▶ Goal of the exercise:
Return the lines starting at the one containing "Where should I click to: Click" and ending at the one containing "Action: 421,44", both included, reproduced verbatim.

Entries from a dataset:
────────
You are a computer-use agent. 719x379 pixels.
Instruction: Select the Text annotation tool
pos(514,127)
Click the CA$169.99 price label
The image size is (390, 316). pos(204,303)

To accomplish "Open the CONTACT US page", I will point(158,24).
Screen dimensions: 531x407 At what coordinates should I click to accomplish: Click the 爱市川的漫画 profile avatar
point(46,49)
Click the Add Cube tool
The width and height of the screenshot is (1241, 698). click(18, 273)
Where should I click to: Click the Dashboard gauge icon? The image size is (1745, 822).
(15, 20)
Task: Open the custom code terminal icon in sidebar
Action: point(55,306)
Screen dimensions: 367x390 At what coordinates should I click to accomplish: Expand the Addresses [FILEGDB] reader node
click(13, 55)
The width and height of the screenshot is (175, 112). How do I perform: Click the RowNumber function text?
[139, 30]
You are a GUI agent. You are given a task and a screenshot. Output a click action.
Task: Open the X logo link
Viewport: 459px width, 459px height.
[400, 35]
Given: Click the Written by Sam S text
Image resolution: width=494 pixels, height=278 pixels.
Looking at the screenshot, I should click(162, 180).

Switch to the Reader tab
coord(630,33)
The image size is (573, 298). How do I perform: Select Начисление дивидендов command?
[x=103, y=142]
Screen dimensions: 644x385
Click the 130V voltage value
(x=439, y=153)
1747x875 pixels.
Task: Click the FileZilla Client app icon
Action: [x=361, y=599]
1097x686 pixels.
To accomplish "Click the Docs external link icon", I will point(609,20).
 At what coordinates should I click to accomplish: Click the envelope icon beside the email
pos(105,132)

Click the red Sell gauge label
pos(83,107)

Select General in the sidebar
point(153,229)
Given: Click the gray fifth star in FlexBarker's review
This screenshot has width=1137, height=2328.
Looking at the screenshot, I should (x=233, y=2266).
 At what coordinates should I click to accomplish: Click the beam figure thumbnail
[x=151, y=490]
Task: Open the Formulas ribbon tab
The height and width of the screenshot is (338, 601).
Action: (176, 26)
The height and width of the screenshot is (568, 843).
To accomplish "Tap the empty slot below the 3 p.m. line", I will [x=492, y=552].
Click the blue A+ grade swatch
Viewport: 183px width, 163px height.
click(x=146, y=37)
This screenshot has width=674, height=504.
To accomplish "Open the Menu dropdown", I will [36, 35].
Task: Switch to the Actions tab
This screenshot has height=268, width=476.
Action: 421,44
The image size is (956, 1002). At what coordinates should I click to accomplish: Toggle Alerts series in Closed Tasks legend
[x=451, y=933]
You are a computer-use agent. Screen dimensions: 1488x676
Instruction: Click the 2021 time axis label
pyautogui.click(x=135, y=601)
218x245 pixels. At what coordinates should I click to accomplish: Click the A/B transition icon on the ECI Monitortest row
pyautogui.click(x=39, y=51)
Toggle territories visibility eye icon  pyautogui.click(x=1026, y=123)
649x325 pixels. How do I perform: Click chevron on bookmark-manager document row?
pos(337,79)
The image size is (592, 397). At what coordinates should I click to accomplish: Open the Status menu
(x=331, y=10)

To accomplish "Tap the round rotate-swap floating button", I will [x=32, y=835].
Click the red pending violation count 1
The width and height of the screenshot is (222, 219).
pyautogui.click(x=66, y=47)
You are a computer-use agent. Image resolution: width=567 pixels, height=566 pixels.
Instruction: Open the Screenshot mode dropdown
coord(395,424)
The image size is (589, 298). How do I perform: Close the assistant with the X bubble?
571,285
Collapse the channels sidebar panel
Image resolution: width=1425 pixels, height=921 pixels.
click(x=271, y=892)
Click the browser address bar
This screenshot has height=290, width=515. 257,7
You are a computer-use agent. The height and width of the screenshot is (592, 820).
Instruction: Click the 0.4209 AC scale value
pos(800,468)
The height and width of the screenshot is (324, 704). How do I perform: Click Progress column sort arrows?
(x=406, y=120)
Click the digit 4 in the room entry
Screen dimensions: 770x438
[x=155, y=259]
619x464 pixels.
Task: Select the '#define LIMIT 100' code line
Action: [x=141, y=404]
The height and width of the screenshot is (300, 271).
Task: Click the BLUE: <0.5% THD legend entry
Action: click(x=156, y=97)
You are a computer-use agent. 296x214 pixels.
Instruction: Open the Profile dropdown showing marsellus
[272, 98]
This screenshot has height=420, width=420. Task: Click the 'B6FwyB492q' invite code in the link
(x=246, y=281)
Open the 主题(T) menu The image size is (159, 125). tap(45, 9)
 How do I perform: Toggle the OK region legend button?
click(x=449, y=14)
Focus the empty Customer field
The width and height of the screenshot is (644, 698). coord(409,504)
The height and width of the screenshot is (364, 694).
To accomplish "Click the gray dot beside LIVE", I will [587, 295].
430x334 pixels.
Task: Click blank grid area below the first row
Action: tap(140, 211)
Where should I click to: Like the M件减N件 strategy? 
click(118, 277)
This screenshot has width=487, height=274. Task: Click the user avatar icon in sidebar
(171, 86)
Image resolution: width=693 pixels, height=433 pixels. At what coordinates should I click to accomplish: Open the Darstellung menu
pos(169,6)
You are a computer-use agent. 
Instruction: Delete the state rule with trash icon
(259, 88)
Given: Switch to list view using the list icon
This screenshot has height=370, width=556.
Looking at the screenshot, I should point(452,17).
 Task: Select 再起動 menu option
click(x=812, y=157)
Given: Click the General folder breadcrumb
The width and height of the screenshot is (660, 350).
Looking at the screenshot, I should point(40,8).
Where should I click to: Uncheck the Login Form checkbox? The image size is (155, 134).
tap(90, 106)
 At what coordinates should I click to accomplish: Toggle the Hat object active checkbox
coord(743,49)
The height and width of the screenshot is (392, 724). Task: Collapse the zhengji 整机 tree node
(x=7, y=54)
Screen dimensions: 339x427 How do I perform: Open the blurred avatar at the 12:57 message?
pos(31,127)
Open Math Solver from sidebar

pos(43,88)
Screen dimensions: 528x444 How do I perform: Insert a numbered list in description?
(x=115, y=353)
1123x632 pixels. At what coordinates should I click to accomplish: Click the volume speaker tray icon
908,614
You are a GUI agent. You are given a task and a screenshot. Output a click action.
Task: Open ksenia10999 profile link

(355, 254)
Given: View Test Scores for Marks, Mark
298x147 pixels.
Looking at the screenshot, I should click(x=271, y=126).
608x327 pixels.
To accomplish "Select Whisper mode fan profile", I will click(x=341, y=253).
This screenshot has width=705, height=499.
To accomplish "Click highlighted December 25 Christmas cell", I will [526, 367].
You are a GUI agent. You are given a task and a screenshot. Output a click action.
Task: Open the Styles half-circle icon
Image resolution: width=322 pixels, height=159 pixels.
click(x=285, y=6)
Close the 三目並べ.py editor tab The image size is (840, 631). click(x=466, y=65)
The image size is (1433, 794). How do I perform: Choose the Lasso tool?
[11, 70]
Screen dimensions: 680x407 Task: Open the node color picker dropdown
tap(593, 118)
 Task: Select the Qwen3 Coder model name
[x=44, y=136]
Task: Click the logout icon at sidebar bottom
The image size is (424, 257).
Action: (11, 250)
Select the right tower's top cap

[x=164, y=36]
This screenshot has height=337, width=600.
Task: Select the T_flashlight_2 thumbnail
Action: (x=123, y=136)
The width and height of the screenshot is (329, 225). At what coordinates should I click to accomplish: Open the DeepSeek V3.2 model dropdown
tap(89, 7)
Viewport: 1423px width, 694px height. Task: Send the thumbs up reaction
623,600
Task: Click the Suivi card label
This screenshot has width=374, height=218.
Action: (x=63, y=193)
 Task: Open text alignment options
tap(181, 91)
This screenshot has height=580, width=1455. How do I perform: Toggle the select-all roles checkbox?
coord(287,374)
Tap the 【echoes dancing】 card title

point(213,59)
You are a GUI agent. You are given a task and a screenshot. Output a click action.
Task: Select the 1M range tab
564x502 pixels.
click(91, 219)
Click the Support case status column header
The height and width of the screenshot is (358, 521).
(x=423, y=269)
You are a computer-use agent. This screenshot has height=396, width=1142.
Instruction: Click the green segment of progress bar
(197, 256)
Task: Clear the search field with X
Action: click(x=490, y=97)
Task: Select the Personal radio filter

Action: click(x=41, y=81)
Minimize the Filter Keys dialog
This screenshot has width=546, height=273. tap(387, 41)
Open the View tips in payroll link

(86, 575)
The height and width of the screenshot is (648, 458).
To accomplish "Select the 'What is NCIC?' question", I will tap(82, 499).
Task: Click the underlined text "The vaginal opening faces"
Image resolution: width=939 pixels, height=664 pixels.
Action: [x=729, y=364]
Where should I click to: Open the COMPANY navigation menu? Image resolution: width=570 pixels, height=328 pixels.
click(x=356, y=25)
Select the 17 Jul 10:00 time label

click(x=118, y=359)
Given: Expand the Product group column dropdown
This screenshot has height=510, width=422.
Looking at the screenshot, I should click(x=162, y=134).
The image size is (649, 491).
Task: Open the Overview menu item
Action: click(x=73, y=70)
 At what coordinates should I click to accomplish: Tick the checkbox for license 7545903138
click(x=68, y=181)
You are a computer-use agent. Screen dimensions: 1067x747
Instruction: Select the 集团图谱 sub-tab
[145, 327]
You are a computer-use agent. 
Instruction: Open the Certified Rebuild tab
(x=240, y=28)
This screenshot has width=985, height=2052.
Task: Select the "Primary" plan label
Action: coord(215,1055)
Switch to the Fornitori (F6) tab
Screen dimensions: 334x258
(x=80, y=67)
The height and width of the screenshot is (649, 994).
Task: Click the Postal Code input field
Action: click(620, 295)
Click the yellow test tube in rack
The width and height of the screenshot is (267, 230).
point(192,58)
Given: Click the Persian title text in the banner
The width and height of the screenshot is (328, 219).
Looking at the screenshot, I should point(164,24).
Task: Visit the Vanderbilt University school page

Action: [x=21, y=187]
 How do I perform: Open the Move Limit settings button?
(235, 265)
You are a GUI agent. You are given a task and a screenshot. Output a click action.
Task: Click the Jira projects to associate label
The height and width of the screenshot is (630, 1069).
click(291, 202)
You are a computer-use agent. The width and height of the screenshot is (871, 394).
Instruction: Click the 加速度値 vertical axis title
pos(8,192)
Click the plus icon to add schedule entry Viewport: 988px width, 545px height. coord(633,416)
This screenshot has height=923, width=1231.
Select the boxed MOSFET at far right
────────
▶ Task response:
Where should I click to: Click the Dashboard gauge icon? The image size is (1745, 822).
(15, 20)
Task: Open the custom code terminal icon in sidebar
Action: point(55,306)
Screen dimensions: 367x390 At what coordinates should I click to accomplish: Expand the Addresses [FILEGDB] reader node
click(13, 55)
The width and height of the screenshot is (175, 112). How do I perform: Click the RowNumber function text?
[139, 30]
You are a GUI agent. You are given a task and a screenshot. Output a click action.
Task: Open the X logo link
Viewport: 459px width, 459px height.
[400, 35]
Given: Click the Written by Sam S text
Image resolution: width=494 pixels, height=278 pixels.
Looking at the screenshot, I should click(162, 180).

Switch to the Reader tab
coord(630,33)
The image size is (573, 298). How do I perform: Select Начисление дивидендов command?
[x=103, y=142]
Screen dimensions: 644x385
Click the 130V voltage value
(x=439, y=153)
1747x875 pixels.
Task: Click the FileZilla Client app icon
Action: [x=361, y=599]
1097x686 pixels.
To accomplish "Click the Docs external link icon", I will point(609,20).
 At what coordinates should I click to accomplish: Click the envelope icon beside the email
pos(105,132)

Click the red Sell gauge label
pos(83,107)

Select General in the sidebar
point(153,229)
Given: Click the gray fifth star in FlexBarker's review
This screenshot has width=1137, height=2328.
Looking at the screenshot, I should (x=233, y=2266).
 At what coordinates should I click to accomplish: Click the beam figure thumbnail
[x=151, y=490]
Task: Open the Formulas ribbon tab
The height and width of the screenshot is (338, 601).
Action: (176, 26)
The height and width of the screenshot is (568, 843).
To accomplish "Tap the empty slot below the 3 p.m. line", I will [x=492, y=552].
Click the blue A+ grade swatch
Viewport: 183px width, 163px height.
click(x=146, y=37)
This screenshot has width=674, height=504.
To accomplish "Open the Menu dropdown", I will [36, 35].
Task: Switch to the Actions tab
This screenshot has height=268, width=476.
Action: 421,44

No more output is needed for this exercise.